▸ **Your assignment**: Please output exactly the part of the records below that opens with the line containing "Home (24, 94)" and closes with the line containing "Petisqueira, Bowl e Tábua (197, 94)", both lines included, and nothing else.

▸ **Exercise data**:
——————————
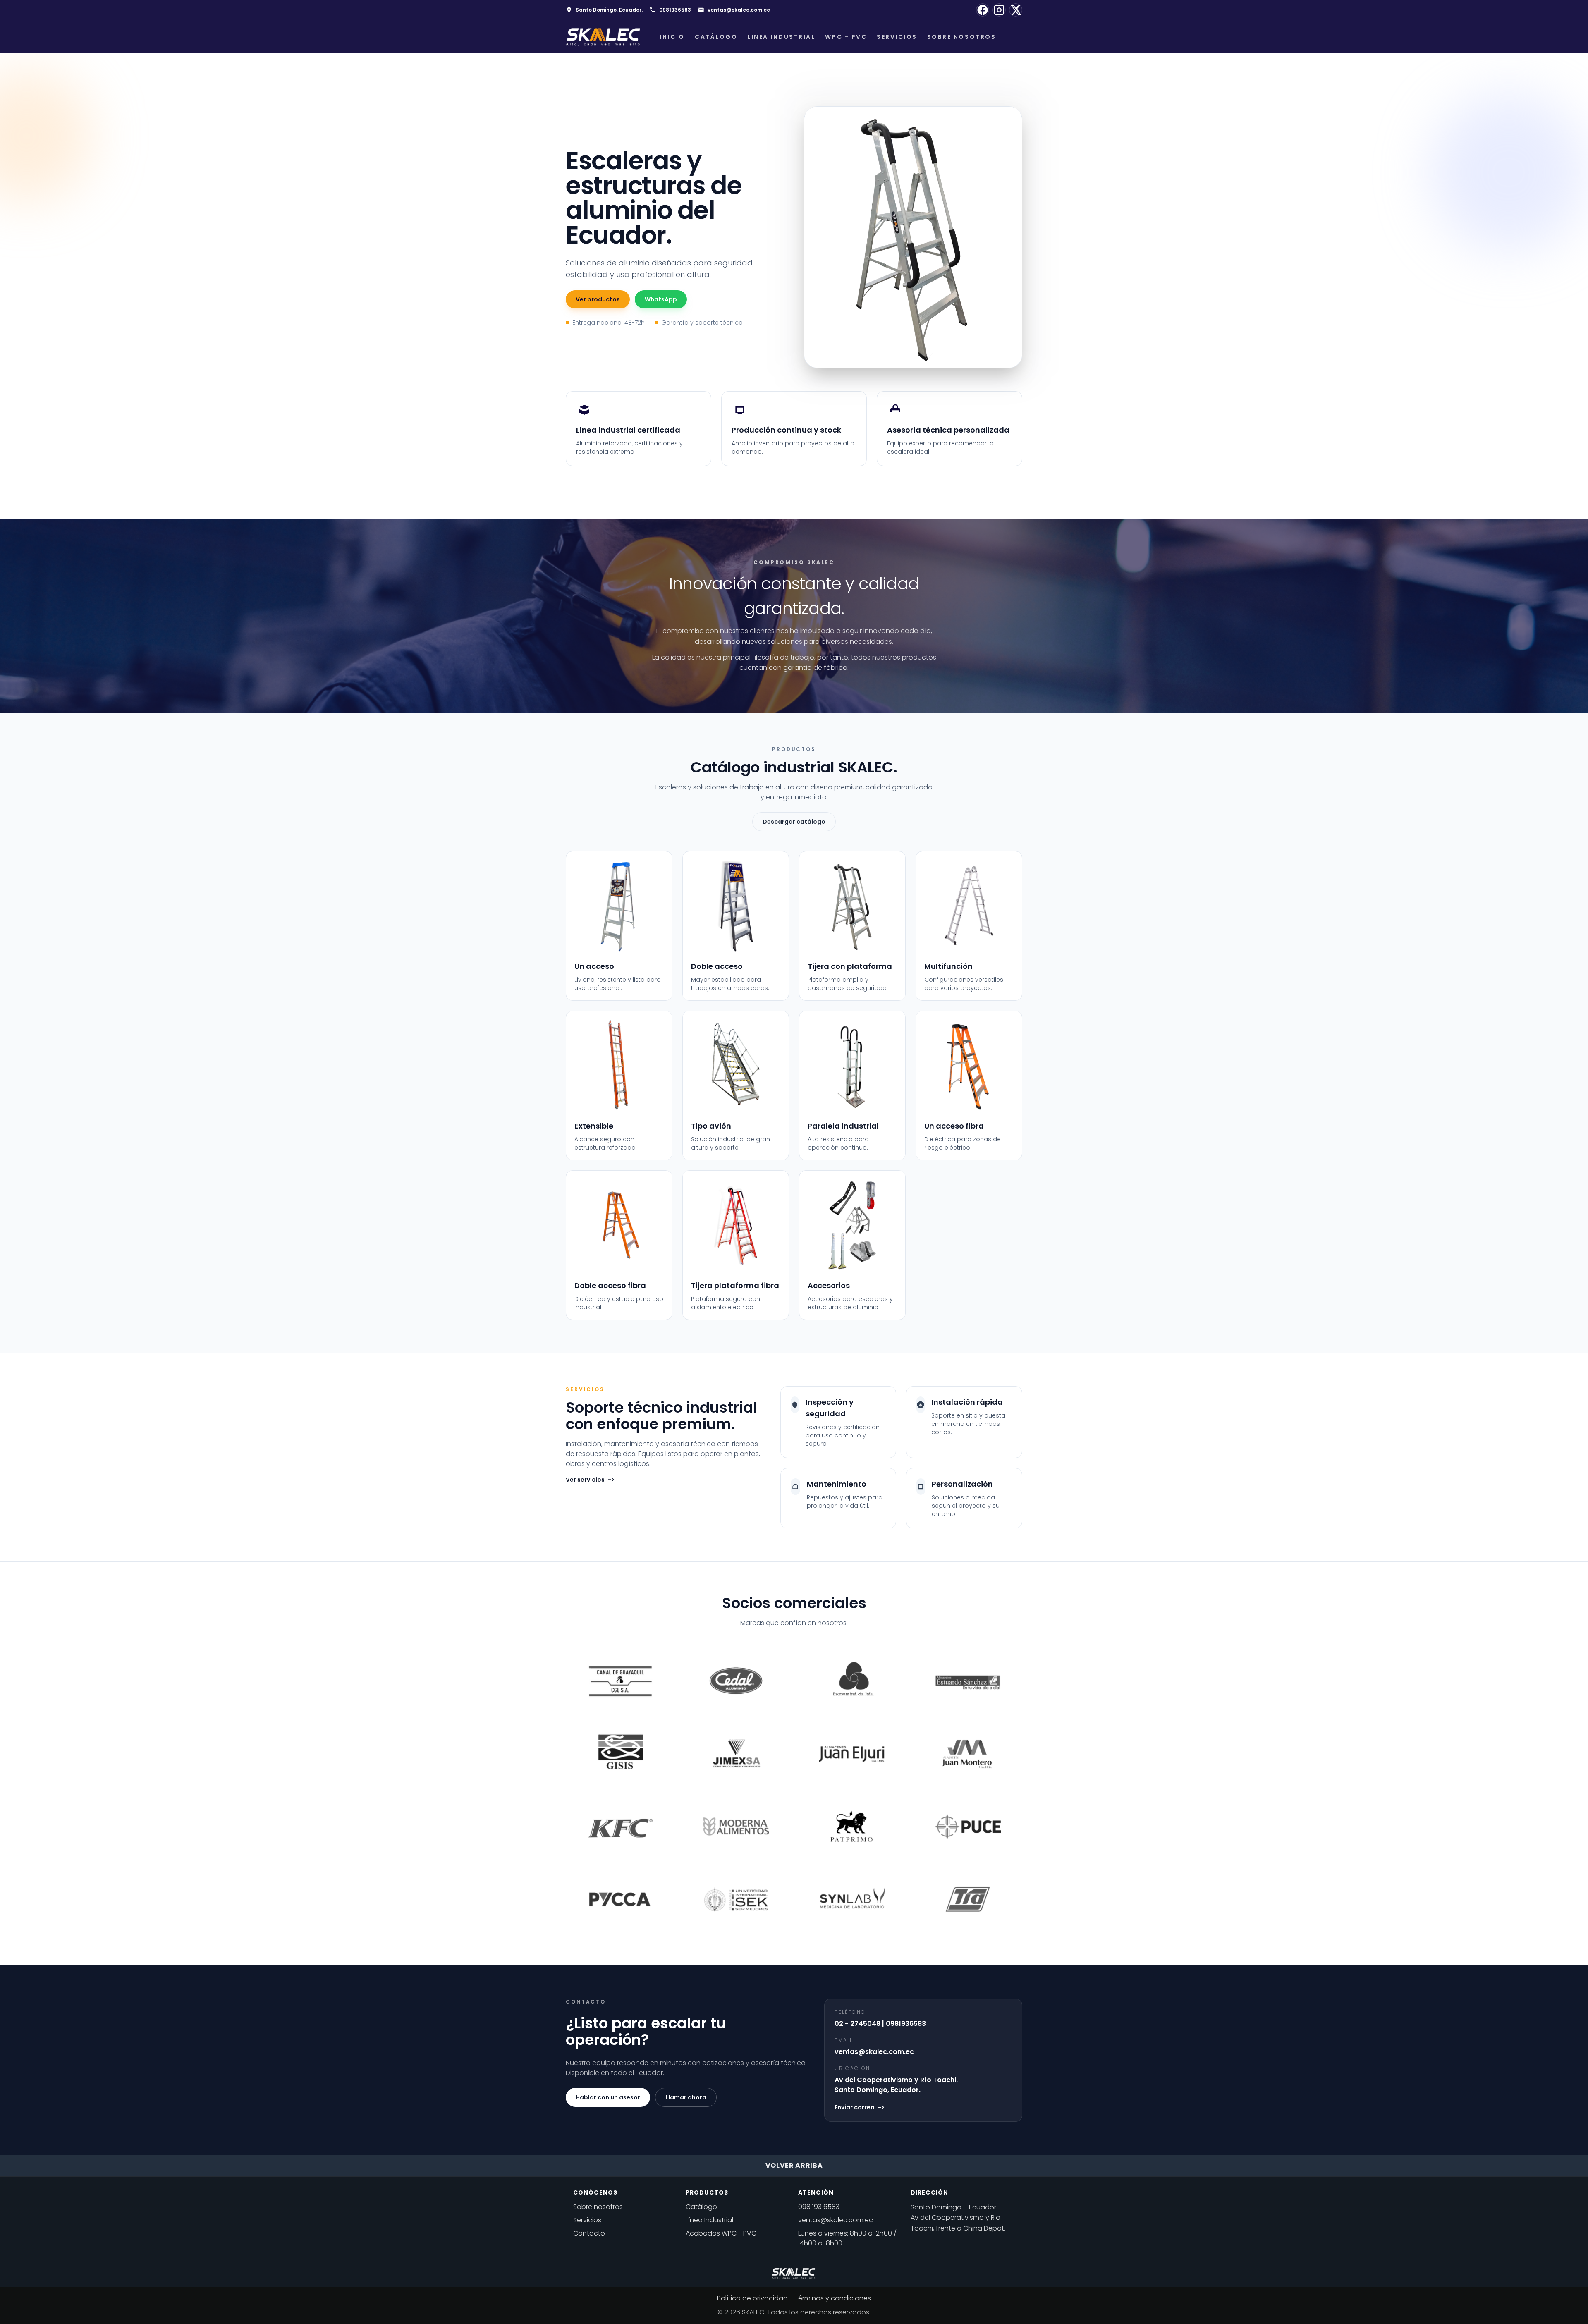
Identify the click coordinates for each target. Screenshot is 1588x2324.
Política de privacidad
——————————
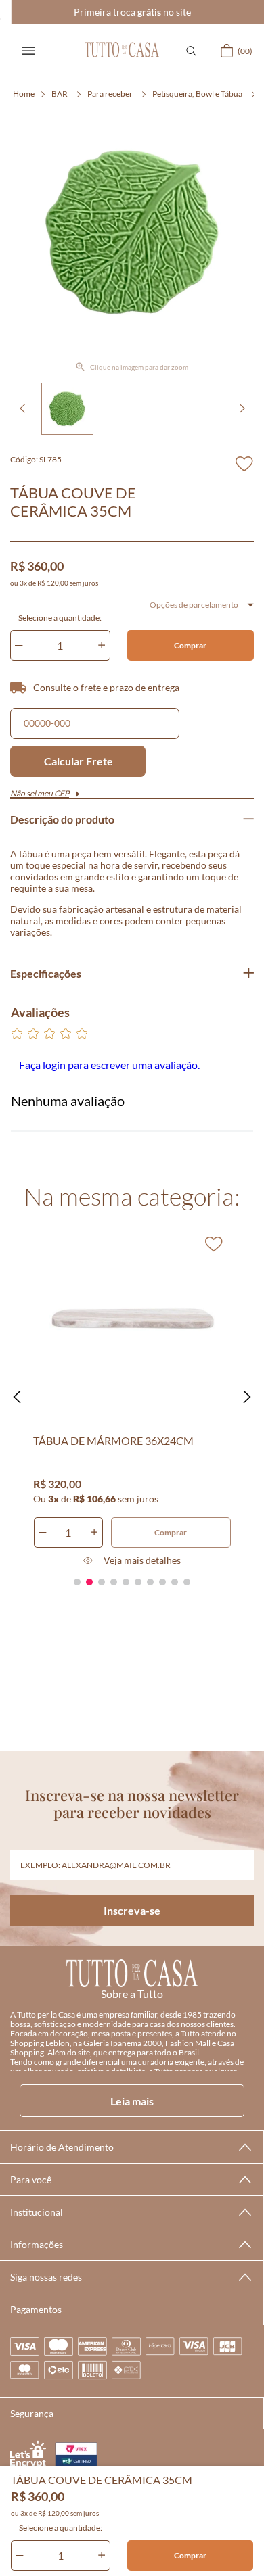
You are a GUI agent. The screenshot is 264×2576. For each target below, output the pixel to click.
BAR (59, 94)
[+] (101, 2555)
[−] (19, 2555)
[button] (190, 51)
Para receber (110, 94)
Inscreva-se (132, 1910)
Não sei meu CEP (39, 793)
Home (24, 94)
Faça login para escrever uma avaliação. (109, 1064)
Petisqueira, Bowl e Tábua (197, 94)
——————————
▸ **Answer**:
Home (24, 94)
Faça login para escrever uma avaliação. (109, 1064)
Petisqueira, Bowl e Tábua (197, 94)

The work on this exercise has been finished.